Shown are the remnants of a SpaceX Falcon 9 rocket, which was destroyed along with its payload in a Sept. 1 explosion at Cape Canaveral Air Force Station in Florida.
(Red Huber / Florida Today via Associated Press)

SpaceX postponed a scheduled launch of its Falcon 9 rocket Sunday because of high winds and rain at Vandenberg Air Force Base.

The launch would have been the company’s first since a launch-pad explosion destroyed another rocket last September at Cape Canaveral Air Force Station in Florida.

SpaceX said on its official Twitter account that the next available launch date at the base north of Lompoc, Calif., was Saturday.

Rain is expected at the Air Force base on the Central Coast through Thursday.


The plan Sunday was to carry 10 satellites into space for Iridium Communications Inc., which wants to establish a constellation of satellites to deliver mobile communications capabilities on land and on ships and airplanes.

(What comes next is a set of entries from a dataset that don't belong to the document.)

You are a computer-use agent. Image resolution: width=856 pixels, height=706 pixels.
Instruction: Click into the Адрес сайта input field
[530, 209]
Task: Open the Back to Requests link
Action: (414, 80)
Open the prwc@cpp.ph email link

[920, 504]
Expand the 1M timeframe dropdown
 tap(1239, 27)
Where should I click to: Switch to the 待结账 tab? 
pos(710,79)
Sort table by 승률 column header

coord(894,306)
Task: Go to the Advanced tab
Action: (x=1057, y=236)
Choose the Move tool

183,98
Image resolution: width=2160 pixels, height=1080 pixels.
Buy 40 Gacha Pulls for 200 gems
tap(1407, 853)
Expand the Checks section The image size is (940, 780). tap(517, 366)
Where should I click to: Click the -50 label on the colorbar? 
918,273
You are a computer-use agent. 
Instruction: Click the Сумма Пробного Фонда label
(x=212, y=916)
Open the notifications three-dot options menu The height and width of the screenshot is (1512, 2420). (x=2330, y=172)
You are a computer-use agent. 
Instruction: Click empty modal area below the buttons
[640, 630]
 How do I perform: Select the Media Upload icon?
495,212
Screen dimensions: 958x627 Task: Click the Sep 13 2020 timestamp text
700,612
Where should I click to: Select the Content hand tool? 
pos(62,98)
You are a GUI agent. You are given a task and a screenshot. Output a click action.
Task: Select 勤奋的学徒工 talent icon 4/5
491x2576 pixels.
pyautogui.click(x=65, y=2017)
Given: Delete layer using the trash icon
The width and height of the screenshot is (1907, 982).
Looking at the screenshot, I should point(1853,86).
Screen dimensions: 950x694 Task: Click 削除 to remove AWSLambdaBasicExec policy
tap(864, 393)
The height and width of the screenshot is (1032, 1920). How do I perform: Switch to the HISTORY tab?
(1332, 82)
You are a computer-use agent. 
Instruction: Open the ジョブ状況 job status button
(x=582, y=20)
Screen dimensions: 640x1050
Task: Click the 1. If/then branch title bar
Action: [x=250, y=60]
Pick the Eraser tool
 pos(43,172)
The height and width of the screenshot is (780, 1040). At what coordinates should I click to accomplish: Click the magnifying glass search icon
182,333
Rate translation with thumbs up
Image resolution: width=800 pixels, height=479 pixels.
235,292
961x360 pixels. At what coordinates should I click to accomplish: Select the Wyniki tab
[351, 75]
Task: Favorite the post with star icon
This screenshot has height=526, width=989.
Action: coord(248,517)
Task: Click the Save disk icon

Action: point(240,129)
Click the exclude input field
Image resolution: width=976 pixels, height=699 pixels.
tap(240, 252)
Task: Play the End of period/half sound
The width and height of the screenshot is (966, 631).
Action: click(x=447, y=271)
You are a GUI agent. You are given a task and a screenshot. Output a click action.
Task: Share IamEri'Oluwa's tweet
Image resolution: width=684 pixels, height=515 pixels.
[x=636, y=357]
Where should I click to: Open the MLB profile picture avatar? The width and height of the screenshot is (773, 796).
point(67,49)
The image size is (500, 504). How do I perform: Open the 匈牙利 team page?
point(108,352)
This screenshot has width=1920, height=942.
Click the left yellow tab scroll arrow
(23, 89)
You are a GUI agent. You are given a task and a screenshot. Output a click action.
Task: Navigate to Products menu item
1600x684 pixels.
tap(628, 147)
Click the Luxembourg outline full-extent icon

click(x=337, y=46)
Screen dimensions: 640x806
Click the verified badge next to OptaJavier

The Hawthorne-based SpaceX and its chief executive, Elon Musk, had originally hoped to return to flight as soon as last November. But the investigation of its September explosion lasted longer than anticipated.

In its statement, SpaceX said the investigation team found “several credible causes” for the vessel’s failure, all of which involved the accumulation of oxygen in the rocket’s inner liners.